Proprio il cambiamento climatico, tra crisi internazionale e disastri naturali, dovrebbe essere la priorità per chi mira a governare. Peccato che la transizione ecologica sembra sparita dai radar. Anzi da Meloni a Salvini si torna a parlare di combustibili fossili. È la strada giusta?
“Prima della guerra il tema era nell’agenda ma non era stato ancora affrontato in modo concreto. Possiamo dire che c’è stata una lunga gestazione durata oltre 40 anni che ci aveva portato, nel 2019, a mettere il tema ambientale e climatico almeno nell’elenco delle priorità. Il punto di massima attenzione al problema c’è stato a dicembre 2019 con la proclamazione del Green deal europeo di Ursula von der Leyen. Poi a gennaio i primi annunci della pandemia in Cina, a febbraio l’arrivo del Covid in Italia e in Europa e a questo punto il tema ambientale è stato messo da parte. Curiosamente proprio la pandemia, nella prima fase, ha portato a un risultato ambientale indiretto poiché i lockdown in tutto il mondo hanno fatto crollare, per la prima volta nella storia dell’era post industriale, le emissioni del 6%. Perché è un dato importante? Perché ha dimostrato che è possibile ridurre l’inquinamento. Un risultato interessante che andava portato avanti, ovviamente senza limitazioni alle libertà individuali, con interventi strutturali. Invece si è scelto di ritornare al passato e ai combustibili fossili tanto che nel 2021, quando ancora non c’era la guerra, è stato segnato il record assoluto di emissioni e le cose potrebbe addirittura peggiorare visto il conflitto in corso”.
Recentemente è tornato di moda il nucleare, spacciato dalle destre come una tecnologia utile alla transizione ecologica nonché pulita, sicura ed economica. Dichiarazioni che molti esperti mettono in dubbio per via dei costi e per il problema delle scorie. Lei come la pensa?
“Che è una follia pensare che il nucleare sia una soluzione. Il primo problema è di natura temporale perché la decarbonizzazione va fatta subito mentre per costruire una centrale nucleare ci vogliono una quindicina di anni. Per non parlare del problema dei costi… Realizzare una centrale nucleare costava tra i 12 e i 15 miliardi di euro ma ora le cose sono cambiate perché con la crisi in Ucraina, ne servirebbero il doppio. Poi c’è il problema che l’Italia non ha l’uranio e quindi dovrebbe comprare tale materia prima, il cui prezzo è in vertiginosa salita da anni, diventando completamente dipendenti dall’estero. Ultimo ma non ultimo, bisogna smetterla di dire che il nucleare è pulito. Con le nuove tecnologie possiamo giusto dire che è diventato meno sporco”.

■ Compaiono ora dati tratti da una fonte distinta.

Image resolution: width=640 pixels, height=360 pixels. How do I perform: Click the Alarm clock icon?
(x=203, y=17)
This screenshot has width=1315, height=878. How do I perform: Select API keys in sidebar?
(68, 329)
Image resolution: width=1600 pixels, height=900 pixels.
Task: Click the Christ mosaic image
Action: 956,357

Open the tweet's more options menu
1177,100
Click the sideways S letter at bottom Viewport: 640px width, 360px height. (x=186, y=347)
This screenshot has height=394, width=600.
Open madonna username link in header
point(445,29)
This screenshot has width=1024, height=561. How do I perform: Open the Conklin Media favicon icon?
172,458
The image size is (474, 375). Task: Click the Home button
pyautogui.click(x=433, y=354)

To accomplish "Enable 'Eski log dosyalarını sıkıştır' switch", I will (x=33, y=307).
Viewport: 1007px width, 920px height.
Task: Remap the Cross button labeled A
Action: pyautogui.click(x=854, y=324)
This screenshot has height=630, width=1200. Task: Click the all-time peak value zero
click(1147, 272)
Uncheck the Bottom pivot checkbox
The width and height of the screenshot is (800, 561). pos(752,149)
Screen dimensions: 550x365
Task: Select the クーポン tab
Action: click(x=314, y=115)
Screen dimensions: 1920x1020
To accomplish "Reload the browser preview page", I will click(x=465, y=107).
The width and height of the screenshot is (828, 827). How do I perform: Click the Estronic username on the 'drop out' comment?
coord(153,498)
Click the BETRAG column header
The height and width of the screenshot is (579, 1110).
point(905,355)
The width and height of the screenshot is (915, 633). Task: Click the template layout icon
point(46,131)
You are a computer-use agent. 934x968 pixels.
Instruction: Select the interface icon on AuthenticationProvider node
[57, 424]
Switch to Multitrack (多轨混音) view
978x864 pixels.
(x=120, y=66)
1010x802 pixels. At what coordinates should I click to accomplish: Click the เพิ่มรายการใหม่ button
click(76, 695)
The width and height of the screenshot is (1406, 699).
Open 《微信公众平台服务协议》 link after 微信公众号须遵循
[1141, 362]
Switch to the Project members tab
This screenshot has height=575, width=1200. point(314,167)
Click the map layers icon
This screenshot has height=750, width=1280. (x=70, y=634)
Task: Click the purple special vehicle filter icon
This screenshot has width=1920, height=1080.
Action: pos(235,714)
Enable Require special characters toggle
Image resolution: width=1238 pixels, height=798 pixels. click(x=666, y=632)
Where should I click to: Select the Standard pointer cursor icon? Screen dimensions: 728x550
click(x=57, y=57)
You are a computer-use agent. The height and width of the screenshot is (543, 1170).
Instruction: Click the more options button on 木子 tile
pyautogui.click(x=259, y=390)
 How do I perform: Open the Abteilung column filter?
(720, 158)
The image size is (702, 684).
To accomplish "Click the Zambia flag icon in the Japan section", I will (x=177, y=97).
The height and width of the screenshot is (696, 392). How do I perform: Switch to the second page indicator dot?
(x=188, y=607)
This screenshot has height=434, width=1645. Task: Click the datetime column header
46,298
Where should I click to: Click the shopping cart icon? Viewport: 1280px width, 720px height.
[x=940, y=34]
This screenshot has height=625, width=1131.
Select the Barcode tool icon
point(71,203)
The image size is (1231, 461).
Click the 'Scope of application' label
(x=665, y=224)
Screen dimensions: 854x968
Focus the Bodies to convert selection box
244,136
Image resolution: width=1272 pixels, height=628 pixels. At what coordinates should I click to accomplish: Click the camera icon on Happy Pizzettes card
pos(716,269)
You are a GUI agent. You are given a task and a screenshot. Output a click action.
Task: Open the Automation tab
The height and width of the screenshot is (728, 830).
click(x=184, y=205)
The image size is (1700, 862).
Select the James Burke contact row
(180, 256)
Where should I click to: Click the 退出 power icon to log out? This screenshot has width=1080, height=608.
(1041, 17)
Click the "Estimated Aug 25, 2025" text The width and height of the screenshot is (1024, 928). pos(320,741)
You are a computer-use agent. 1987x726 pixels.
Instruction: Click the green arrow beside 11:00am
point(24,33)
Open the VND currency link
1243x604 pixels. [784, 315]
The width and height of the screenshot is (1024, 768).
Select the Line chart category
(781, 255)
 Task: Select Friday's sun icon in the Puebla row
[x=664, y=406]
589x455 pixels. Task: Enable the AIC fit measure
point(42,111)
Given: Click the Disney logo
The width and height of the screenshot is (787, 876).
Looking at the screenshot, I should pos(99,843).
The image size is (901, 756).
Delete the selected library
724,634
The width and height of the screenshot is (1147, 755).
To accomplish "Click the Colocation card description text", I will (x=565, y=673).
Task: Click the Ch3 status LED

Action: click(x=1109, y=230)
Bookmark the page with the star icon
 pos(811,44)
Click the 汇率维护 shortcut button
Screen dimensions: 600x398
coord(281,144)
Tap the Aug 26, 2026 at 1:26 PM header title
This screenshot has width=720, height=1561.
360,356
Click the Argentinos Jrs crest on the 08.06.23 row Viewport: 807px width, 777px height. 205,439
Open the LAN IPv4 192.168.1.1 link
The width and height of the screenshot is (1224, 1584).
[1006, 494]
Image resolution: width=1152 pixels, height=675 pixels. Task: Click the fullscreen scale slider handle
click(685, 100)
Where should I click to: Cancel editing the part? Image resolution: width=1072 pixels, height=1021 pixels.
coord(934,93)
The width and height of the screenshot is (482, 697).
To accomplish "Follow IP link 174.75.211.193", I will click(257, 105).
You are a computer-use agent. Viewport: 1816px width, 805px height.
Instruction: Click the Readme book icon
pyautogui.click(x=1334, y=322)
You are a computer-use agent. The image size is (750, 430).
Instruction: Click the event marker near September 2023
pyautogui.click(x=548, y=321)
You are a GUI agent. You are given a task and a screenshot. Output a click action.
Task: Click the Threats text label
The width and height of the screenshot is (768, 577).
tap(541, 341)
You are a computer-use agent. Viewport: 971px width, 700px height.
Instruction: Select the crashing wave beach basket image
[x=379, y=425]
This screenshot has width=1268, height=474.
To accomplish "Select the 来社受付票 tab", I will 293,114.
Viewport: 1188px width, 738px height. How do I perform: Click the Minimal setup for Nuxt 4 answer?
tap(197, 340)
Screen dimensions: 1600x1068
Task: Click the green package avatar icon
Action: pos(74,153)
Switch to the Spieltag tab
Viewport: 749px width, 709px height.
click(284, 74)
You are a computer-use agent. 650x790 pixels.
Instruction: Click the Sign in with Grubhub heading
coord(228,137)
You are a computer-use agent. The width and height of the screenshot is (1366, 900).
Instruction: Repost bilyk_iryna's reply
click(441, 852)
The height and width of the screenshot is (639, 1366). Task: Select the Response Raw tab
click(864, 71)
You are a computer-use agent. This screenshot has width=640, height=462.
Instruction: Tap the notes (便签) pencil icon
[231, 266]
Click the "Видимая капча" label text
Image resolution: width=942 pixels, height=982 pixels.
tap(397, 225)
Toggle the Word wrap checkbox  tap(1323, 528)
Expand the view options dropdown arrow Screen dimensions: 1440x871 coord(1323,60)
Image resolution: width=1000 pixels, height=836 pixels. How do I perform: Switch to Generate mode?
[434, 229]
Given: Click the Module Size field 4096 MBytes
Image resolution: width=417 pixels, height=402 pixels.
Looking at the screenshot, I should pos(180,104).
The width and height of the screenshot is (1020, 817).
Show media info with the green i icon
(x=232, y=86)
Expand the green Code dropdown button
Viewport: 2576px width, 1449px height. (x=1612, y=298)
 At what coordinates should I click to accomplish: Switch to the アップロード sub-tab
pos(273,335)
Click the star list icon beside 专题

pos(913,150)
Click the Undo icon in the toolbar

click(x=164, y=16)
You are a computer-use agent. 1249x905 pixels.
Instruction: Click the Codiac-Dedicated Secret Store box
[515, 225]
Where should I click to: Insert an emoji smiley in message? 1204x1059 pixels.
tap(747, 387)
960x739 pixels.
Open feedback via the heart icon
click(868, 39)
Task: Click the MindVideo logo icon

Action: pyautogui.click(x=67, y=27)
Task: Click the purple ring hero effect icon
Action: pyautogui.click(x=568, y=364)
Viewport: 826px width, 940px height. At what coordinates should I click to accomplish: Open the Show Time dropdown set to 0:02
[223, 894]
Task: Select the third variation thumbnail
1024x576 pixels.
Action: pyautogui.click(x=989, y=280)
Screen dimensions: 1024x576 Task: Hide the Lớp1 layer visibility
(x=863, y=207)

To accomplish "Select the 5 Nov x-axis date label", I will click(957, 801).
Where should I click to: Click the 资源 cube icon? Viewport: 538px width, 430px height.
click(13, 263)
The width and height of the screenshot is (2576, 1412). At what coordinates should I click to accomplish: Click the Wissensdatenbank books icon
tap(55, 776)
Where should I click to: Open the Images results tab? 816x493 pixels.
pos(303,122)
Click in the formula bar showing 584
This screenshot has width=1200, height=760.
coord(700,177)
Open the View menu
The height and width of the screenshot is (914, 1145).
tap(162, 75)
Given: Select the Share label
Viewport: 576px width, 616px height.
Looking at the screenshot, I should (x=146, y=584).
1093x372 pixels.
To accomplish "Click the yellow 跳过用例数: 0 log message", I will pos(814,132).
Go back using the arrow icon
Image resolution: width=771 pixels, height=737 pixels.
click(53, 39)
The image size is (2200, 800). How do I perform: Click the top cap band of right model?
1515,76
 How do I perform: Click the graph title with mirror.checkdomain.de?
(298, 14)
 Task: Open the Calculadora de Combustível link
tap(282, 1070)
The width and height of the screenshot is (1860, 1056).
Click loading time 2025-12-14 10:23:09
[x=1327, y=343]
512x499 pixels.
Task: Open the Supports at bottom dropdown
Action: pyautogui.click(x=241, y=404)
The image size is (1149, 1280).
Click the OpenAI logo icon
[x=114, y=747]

Ci dica la verità, alla luce di quanto detto crede che sapremo superare il problema oppure non cambierà nulla?
“Non posso che risponderle con un secco No. Non ho nessun elemento che mi possa far pensare che cambierà qualcosa rispetto al passato. La triste realtà è che per i partiti politici, anche di fronte a simili disastri, non ha mai messo al primo posto l’ambiente e ora ne paghiamo il prezzo”.